L'écotaxe face aux revendications régionales

Le chemin est encore long et semé d'embuches pour l'écotaxe, une des mesures phares du Grenelle, dont la mise en service est prévue en 2011, soit une année pré-électorale. Dernière force réactionnaire à s'être levée : la chouannerie bretonne[i].

 

J'ai déjà parlé précédemment de  l'écotaxe, qui consisterait à taxer les véhicules routiers de transport de marchandises sur le réseau secondaire (sans les autoroutes), proportionnellement à la distance parcourue, avec un dispositif automatique. Dans cette  période troublée où nous sommes, nul ne sait vraiment si cette mesure survivra à l'automne, d'autant que les députés semblent trainer les pieds. C'est une mesure qui risque de coûter très cher à mettre en place (système de télédétection, service de gestion, probablement subventions à l'équipement pour les transporteurs), pour un résultat financier pas si assuré que ça, surtout que dans un premier temps la taxe devrait être faible pour ne pas trop peser sur un secteur économiquement plutôt mal en point. D'ailleurs, dans le domaine, même si le contexte est très différent, le péage londonien a bien montré que les recettes pouvaient être sensiblement inférieures aux attentes.

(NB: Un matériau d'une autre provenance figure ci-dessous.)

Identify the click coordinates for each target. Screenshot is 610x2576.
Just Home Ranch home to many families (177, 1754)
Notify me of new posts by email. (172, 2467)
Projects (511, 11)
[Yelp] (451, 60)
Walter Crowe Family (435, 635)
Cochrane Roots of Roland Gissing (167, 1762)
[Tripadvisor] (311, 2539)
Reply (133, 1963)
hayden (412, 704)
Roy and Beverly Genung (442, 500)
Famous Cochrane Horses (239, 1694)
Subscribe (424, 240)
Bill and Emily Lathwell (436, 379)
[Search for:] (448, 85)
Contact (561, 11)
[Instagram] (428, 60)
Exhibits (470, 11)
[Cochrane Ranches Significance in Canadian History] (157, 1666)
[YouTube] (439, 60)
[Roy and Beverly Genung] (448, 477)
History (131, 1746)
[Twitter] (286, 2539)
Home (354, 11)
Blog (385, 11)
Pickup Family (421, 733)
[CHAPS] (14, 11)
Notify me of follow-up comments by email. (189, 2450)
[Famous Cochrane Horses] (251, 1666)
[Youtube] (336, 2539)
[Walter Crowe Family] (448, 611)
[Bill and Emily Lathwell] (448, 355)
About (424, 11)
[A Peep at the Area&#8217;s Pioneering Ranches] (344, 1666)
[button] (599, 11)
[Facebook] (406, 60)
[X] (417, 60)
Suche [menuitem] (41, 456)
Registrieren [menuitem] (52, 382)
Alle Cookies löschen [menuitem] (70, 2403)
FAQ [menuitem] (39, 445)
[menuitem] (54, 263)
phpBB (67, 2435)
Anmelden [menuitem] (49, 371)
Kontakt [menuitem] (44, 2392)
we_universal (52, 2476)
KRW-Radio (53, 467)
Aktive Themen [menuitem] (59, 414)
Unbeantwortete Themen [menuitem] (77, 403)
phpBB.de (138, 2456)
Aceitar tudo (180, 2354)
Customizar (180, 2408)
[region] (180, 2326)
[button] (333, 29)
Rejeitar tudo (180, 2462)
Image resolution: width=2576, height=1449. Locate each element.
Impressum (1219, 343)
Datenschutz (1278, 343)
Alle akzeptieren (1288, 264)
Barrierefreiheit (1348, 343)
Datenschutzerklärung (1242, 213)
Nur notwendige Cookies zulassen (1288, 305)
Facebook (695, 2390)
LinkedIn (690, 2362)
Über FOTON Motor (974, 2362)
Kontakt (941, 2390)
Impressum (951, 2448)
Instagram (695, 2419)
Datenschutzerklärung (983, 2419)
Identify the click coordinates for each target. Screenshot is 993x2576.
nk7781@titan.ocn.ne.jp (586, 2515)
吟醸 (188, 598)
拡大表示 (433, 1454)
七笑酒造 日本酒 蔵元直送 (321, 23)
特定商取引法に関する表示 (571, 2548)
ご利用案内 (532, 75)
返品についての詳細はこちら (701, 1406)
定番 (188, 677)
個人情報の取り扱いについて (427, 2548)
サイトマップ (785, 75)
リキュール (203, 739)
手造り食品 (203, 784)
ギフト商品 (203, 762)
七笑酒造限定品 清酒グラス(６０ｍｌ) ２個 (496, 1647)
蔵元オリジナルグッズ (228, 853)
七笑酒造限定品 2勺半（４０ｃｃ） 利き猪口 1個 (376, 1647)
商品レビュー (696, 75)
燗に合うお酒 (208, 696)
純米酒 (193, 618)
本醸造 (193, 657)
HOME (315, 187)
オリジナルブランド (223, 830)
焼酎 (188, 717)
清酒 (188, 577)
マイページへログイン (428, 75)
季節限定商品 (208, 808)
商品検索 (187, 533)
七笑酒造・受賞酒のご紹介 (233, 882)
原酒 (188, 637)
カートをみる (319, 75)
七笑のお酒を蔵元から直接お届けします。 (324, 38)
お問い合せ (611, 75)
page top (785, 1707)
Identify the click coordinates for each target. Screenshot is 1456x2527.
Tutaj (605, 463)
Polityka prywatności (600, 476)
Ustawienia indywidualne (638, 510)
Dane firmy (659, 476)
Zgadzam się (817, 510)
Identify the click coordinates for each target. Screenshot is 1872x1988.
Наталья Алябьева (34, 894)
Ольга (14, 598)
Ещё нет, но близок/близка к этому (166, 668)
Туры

          Mais tel n'est pas le sujet de mon article. Certains voudraient en effet que cette écotaxe soit modulable selon les régions. Un exemple avec la Bretagne. Les régionalistes bretons ont ouvert le feu, parallèlement à l'exécutif de la région Bretagne[ii]. L'écotaxe ne passera pas en Bretagne ! On peut lister et commenter les arguments de la deuxième contribution au débat[iii] :

_La Bretagne (sortez les violons) est un territoire au fin fond de l'Europe, coupé du monde civilisé et des grandes infrastructures de transport alternatives au routier.

Le communiqué n'a pas peur du ridicule : « le fret routier n'a pas d'alternative opérationnelle mis à part les lignes de ferries gérées par la Brittany Ferries entre la Bretagne, le sud de la Grande Bretagne, l'Irlande et le nord de l'Espagne ». Et bien c'est déjà pas mal, peu de régions font mieux. Surtout quand on sait que le grand port de Nantes (qui se proclame lui-même souvent « breton »)  est juste à côté. Pour le ferroviaire, la situation est certes moins claire, notamment pour le wagon isolé dont on a déjà beaucoup parlé sur ce blog. Des efforts sont faits toutefois pour revitaliser le ferroviaire (voir à ce sujet un article intéressant de Transport Expertise).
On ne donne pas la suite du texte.